» ASSIGNMENT
Once the line holding "Where should I" is found in the entries below, restate it and each line after it word for word, with no pictures.

____________

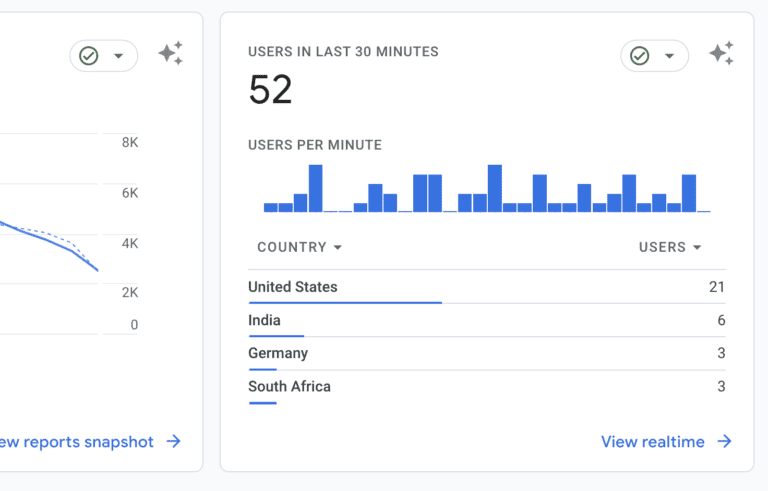The image size is (768, 491).
Task: Click the green checkmark status icon on left card
Action: point(89,56)
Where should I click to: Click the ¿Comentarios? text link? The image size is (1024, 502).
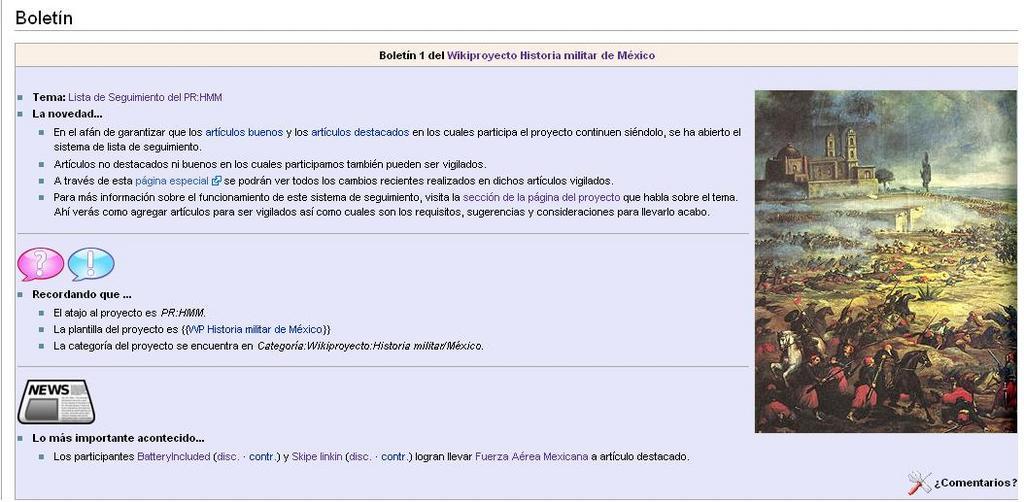pyautogui.click(x=975, y=484)
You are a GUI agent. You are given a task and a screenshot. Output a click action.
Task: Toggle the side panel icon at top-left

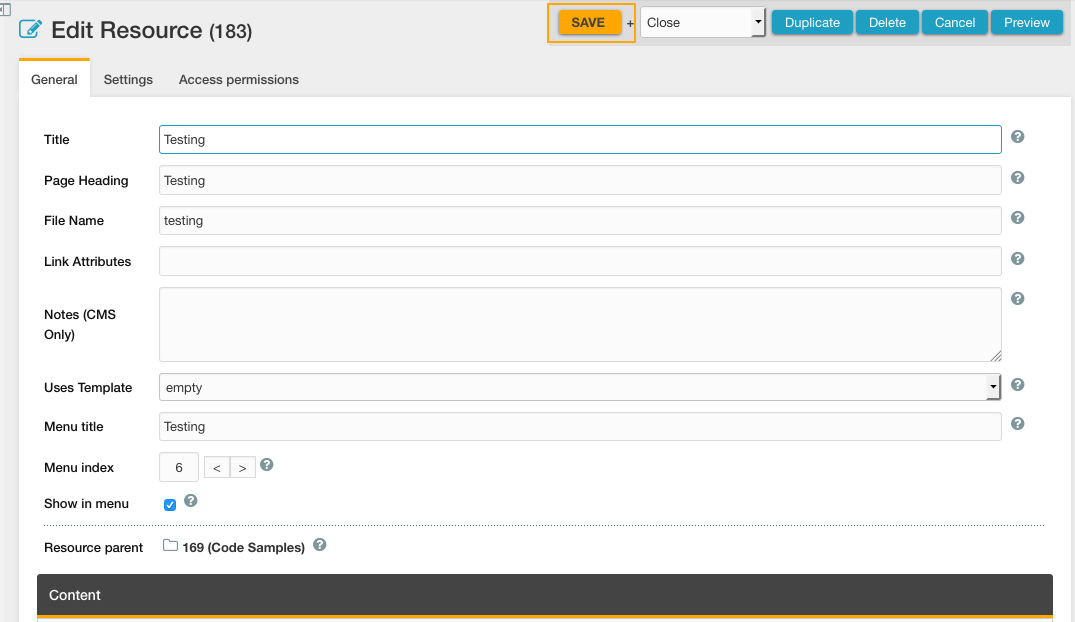coord(5,9)
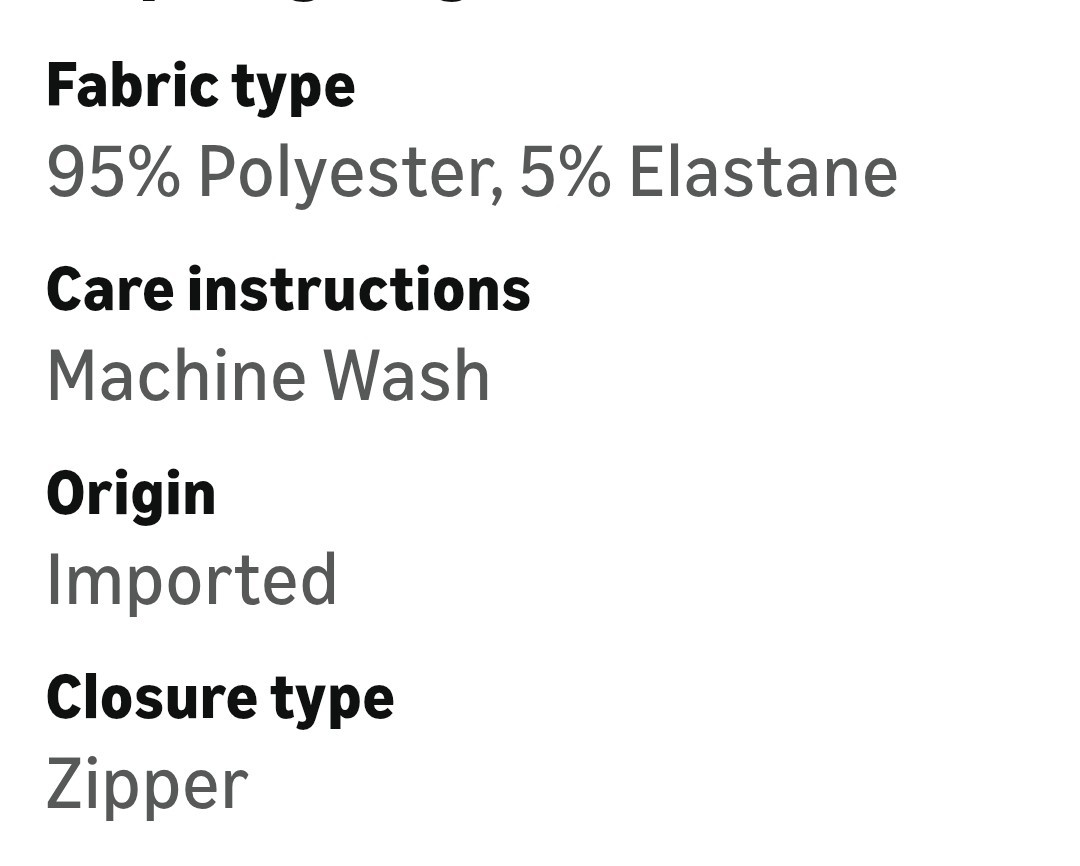Viewport: 1080px width, 866px height.
Task: Click the word Closure in heading
Action: (151, 697)
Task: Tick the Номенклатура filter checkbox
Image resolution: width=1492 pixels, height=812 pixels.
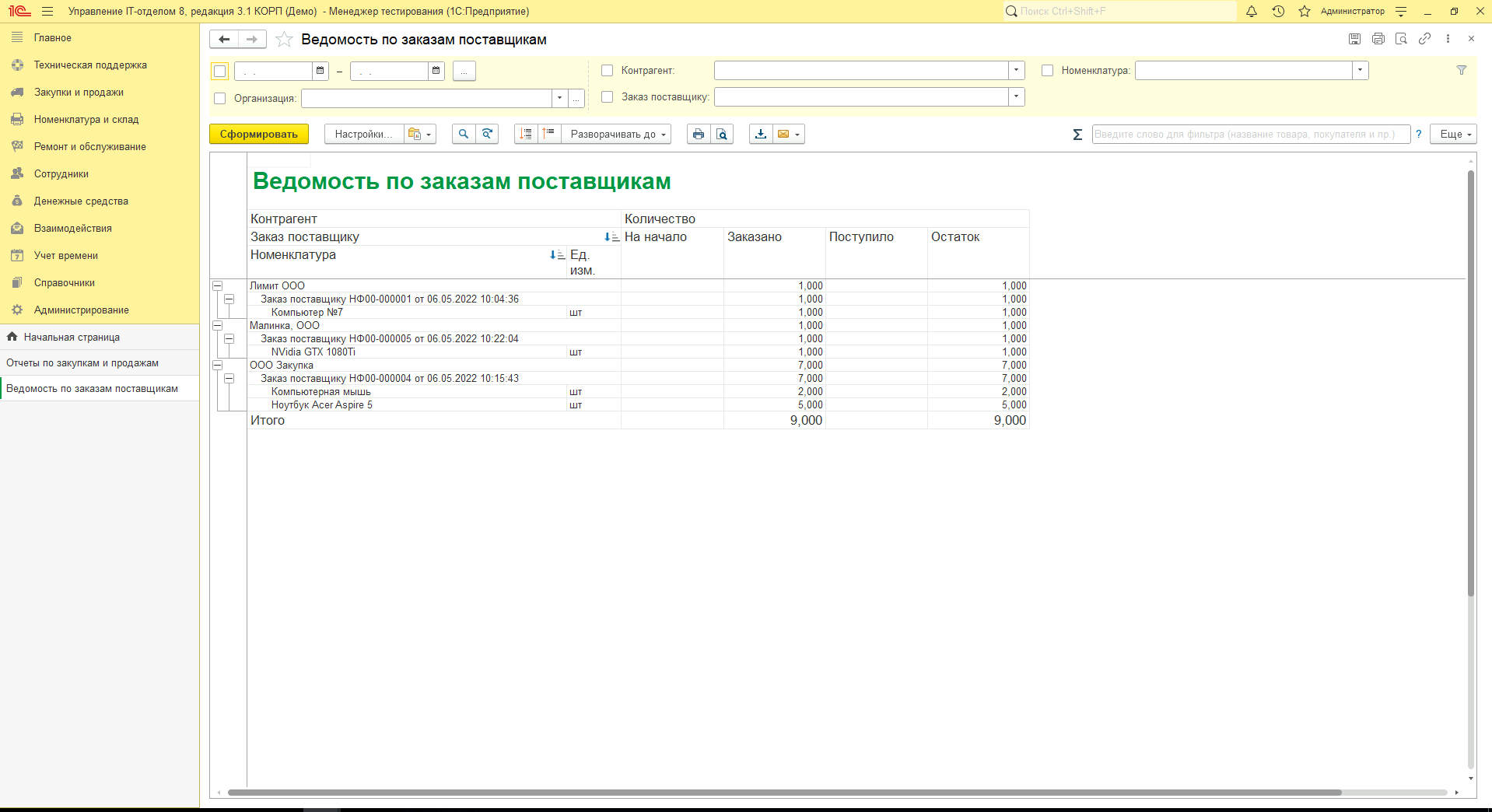Action: (1048, 71)
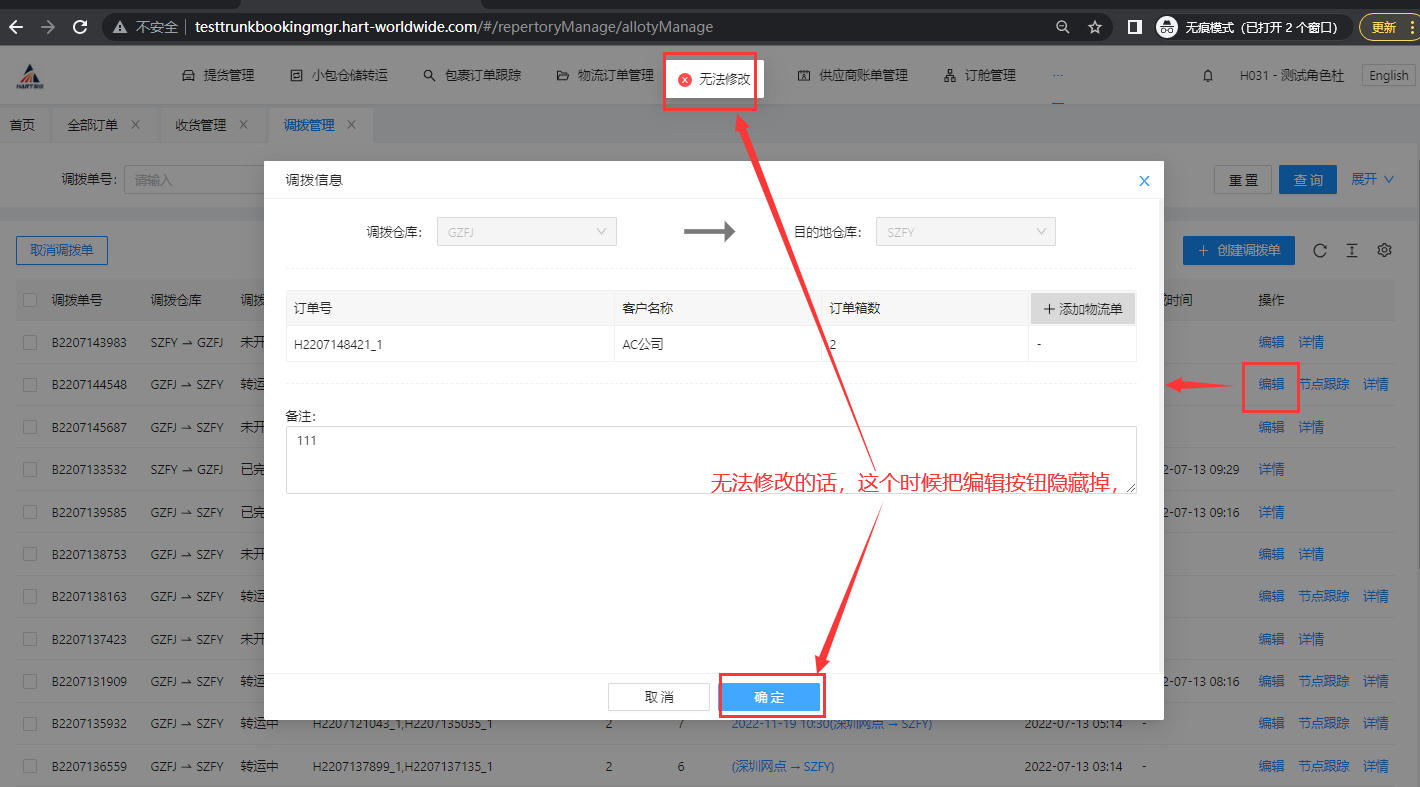The width and height of the screenshot is (1420, 787).
Task: Toggle the select-all checkbox in table header
Action: [x=30, y=300]
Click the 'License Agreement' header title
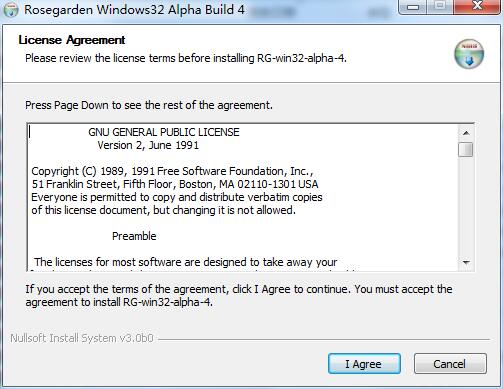The height and width of the screenshot is (389, 503). (x=72, y=40)
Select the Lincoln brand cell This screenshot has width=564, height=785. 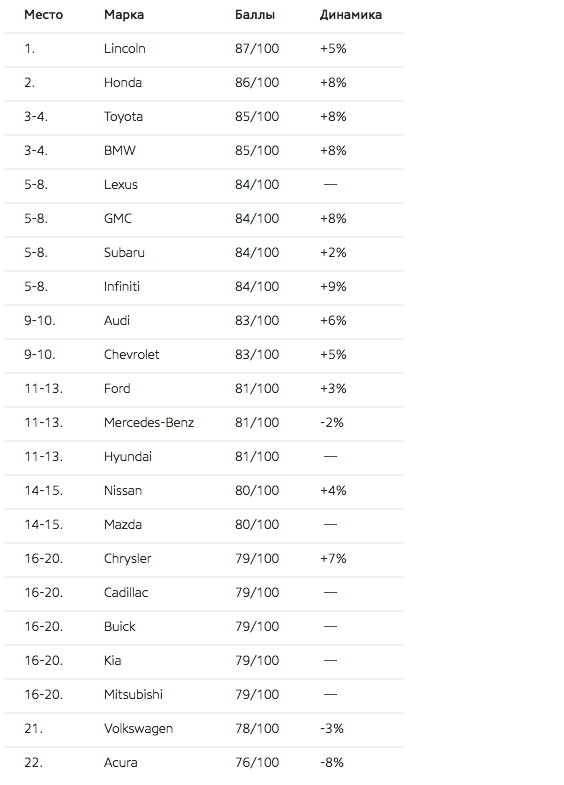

____________

» COMPLETED TASK
Where should I click to: Click the ¿Comentarios? text link? The image size is (1024, 502).
pyautogui.click(x=975, y=484)
You are a GUI agent. You are given a task and a screenshot. Output a click action.
Task: Toggle the side panel icon at top-left

coord(5,9)
Viewport: 1080px width, 866px height.
Task: Click the word Closure in heading
Action: (151, 697)
Task: Tick the Номенклатура filter checkbox
Image resolution: width=1492 pixels, height=812 pixels.
Action: (1048, 71)
The width and height of the screenshot is (1420, 787).
Task: Toggle the select-all checkbox in table header
Action: [x=30, y=300]
Click the 'License Agreement' header title
The height and width of the screenshot is (389, 503). (x=72, y=40)
Select the Lincoln brand cell This screenshot has width=564, height=785. 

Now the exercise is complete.